§ Work required
Reproduce the records below exactly as given.

§ Input data
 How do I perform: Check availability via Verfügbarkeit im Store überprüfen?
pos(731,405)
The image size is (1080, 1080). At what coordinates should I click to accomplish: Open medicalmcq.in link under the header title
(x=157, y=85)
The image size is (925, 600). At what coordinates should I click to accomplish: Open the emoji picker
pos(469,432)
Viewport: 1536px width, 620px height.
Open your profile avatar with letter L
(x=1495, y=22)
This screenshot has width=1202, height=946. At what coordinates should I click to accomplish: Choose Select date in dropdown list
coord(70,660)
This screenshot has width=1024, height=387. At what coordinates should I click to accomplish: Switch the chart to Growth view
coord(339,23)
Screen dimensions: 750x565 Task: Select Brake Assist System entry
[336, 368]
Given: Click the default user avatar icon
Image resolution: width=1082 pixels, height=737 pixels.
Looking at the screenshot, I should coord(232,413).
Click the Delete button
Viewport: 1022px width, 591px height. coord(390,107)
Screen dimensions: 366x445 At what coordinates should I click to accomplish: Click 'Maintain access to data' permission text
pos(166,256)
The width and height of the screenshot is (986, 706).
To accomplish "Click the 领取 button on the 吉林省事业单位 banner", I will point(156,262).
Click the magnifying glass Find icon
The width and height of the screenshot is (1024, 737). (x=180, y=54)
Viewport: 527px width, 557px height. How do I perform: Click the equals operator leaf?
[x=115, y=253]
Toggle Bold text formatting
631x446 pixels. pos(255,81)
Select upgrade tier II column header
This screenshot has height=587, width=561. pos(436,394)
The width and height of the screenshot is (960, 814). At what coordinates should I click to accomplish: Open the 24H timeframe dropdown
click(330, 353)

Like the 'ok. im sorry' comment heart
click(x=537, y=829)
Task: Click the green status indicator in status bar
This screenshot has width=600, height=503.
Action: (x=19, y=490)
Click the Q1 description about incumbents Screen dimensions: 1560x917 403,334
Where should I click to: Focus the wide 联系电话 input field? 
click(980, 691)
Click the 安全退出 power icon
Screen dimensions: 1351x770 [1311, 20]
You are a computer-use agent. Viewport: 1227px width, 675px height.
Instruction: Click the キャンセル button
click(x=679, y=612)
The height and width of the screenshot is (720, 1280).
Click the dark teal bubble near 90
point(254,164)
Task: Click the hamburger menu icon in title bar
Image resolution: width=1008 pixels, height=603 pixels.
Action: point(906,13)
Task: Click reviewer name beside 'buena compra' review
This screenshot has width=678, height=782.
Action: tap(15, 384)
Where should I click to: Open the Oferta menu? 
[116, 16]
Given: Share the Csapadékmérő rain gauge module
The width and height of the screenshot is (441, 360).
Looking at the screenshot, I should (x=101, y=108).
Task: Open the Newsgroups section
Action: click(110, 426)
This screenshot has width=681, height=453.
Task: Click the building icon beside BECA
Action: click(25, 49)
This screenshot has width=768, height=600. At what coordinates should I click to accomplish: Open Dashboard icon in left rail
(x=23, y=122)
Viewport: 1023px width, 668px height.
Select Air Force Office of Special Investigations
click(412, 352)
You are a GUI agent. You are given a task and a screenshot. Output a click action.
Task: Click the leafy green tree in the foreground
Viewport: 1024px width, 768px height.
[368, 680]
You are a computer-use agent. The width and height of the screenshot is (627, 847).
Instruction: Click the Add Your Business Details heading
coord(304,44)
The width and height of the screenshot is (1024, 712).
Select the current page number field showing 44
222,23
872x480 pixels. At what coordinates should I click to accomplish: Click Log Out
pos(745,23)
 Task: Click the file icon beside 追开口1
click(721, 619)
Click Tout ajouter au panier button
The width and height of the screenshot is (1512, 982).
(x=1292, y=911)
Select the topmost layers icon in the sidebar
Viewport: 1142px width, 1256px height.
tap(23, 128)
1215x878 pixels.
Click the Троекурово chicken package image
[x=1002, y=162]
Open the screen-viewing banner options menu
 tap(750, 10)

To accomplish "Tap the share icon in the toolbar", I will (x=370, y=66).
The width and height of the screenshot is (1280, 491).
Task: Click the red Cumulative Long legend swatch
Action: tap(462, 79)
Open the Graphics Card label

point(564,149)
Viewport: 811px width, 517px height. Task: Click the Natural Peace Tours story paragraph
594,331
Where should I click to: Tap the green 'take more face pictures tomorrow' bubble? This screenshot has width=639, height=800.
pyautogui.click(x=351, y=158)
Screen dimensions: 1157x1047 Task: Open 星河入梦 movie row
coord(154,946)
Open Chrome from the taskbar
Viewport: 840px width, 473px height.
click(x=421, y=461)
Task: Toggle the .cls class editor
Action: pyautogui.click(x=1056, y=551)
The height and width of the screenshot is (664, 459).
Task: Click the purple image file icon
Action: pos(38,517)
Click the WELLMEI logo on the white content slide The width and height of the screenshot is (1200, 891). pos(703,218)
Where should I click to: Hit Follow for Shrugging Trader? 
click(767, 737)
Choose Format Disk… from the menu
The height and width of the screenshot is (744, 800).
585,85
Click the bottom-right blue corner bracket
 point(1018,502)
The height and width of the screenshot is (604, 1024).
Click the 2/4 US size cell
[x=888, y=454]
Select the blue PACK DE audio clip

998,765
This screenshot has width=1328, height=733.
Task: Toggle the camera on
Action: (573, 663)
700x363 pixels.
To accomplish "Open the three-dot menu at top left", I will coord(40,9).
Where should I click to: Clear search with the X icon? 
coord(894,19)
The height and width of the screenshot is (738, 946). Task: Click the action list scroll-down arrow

§ Solved problem
 How do I perform: Check availability via Verfügbarkeit im Store überprüfen?
pos(731,405)
The image size is (1080, 1080). At what coordinates should I click to accomplish: Open medicalmcq.in link under the header title
(x=157, y=85)
The image size is (925, 600). At what coordinates should I click to accomplish: Open the emoji picker
pos(469,432)
Viewport: 1536px width, 620px height.
Open your profile avatar with letter L
(x=1495, y=22)
This screenshot has width=1202, height=946. At what coordinates should I click to accomplish: Choose Select date in dropdown list
coord(70,660)
This screenshot has width=1024, height=387. At what coordinates should I click to accomplish: Switch the chart to Growth view
coord(339,23)
Screen dimensions: 750x565 Task: Select Brake Assist System entry
[336, 368]
Given: Click the default user avatar icon
Image resolution: width=1082 pixels, height=737 pixels.
Looking at the screenshot, I should coord(232,413).
Click the Delete button
Viewport: 1022px width, 591px height. coord(390,107)
Screen dimensions: 366x445 At what coordinates should I click to accomplish: Click 'Maintain access to data' permission text
pos(166,256)
The width and height of the screenshot is (986, 706).
To accomplish "Click the 领取 button on the 吉林省事业单位 banner", I will point(156,262).
Click the magnifying glass Find icon
The width and height of the screenshot is (1024, 737). (x=180, y=54)
Viewport: 527px width, 557px height. How do I perform: Click the equals operator leaf?
[x=115, y=253]
Toggle Bold text formatting
631x446 pixels. pos(255,81)
Select upgrade tier II column header
This screenshot has height=587, width=561. pos(436,394)
The width and height of the screenshot is (960, 814). At what coordinates should I click to accomplish: Open the 24H timeframe dropdown
click(330, 353)

Like the 'ok. im sorry' comment heart
click(x=537, y=829)
Task: Click the green status indicator in status bar
This screenshot has width=600, height=503.
Action: (x=19, y=490)
Click the Q1 description about incumbents Screen dimensions: 1560x917 403,334
Where should I click to: Focus the wide 联系电话 input field? 
click(980, 691)
Click the 安全退出 power icon
Screen dimensions: 1351x770 [1311, 20]
You are a computer-use agent. Viewport: 1227px width, 675px height.
Instruction: Click the キャンセル button
click(x=679, y=612)
The height and width of the screenshot is (720, 1280).
Click the dark teal bubble near 90
point(254,164)
Task: Click the hamburger menu icon in title bar
Image resolution: width=1008 pixels, height=603 pixels.
Action: point(906,13)
Task: Click reviewer name beside 'buena compra' review
This screenshot has width=678, height=782.
Action: tap(15, 384)
Where should I click to: Open the Oferta menu? 
[116, 16]
Given: Share the Csapadékmérő rain gauge module
The width and height of the screenshot is (441, 360).
Looking at the screenshot, I should (x=101, y=108).
Task: Open the Newsgroups section
Action: click(110, 426)
This screenshot has width=681, height=453.
Task: Click the building icon beside BECA
Action: click(25, 49)
This screenshot has width=768, height=600. At what coordinates should I click to accomplish: Open Dashboard icon in left rail
(x=23, y=122)
Viewport: 1023px width, 668px height.
Select Air Force Office of Special Investigations
click(412, 352)
You are a GUI agent. You are given a task and a screenshot. Output a click action.
Task: Click the leafy green tree in the foreground
Viewport: 1024px width, 768px height.
[368, 680]
You are a computer-use agent. The width and height of the screenshot is (627, 847).
Instruction: Click the Add Your Business Details heading
coord(304,44)
The width and height of the screenshot is (1024, 712).
Select the current page number field showing 44
222,23
872x480 pixels. At what coordinates should I click to accomplish: Click Log Out
pos(745,23)
 Task: Click the file icon beside 追开口1
click(721, 619)
Click Tout ajouter au panier button
The width and height of the screenshot is (1512, 982).
(x=1292, y=911)
Select the topmost layers icon in the sidebar
Viewport: 1142px width, 1256px height.
tap(23, 128)
1215x878 pixels.
Click the Троекурово chicken package image
[x=1002, y=162]
Open the screen-viewing banner options menu
 tap(750, 10)

To accomplish "Tap the share icon in the toolbar", I will (x=370, y=66).
The width and height of the screenshot is (1280, 491).
Task: Click the red Cumulative Long legend swatch
Action: tap(462, 79)
Open the Graphics Card label

point(564,149)
Viewport: 811px width, 517px height. Task: Click the Natural Peace Tours story paragraph
594,331
Where should I click to: Tap the green 'take more face pictures tomorrow' bubble? This screenshot has width=639, height=800.
pyautogui.click(x=351, y=158)
Screen dimensions: 1157x1047 Task: Open 星河入梦 movie row
coord(154,946)
Open Chrome from the taskbar
Viewport: 840px width, 473px height.
click(x=421, y=461)
Task: Toggle the .cls class editor
Action: pyautogui.click(x=1056, y=551)
The height and width of the screenshot is (664, 459).
Task: Click the purple image file icon
Action: pos(38,517)
Click the WELLMEI logo on the white content slide The width and height of the screenshot is (1200, 891). pos(703,218)
Where should I click to: Hit Follow for Shrugging Trader? 
click(767, 737)
Choose Format Disk… from the menu
The height and width of the screenshot is (744, 800).
585,85
Click the bottom-right blue corner bracket
 point(1018,502)
The height and width of the screenshot is (604, 1024).
Click the 2/4 US size cell
[x=888, y=454]
Select the blue PACK DE audio clip

998,765
This screenshot has width=1328, height=733.
Task: Toggle the camera on
Action: (573, 663)
700x363 pixels.
To accomplish "Open the three-dot menu at top left", I will coord(40,9).
Where should I click to: Clear search with the X icon? 
coord(894,19)
The height and width of the screenshot is (738, 946). Task: Click the action list scroll-down arrow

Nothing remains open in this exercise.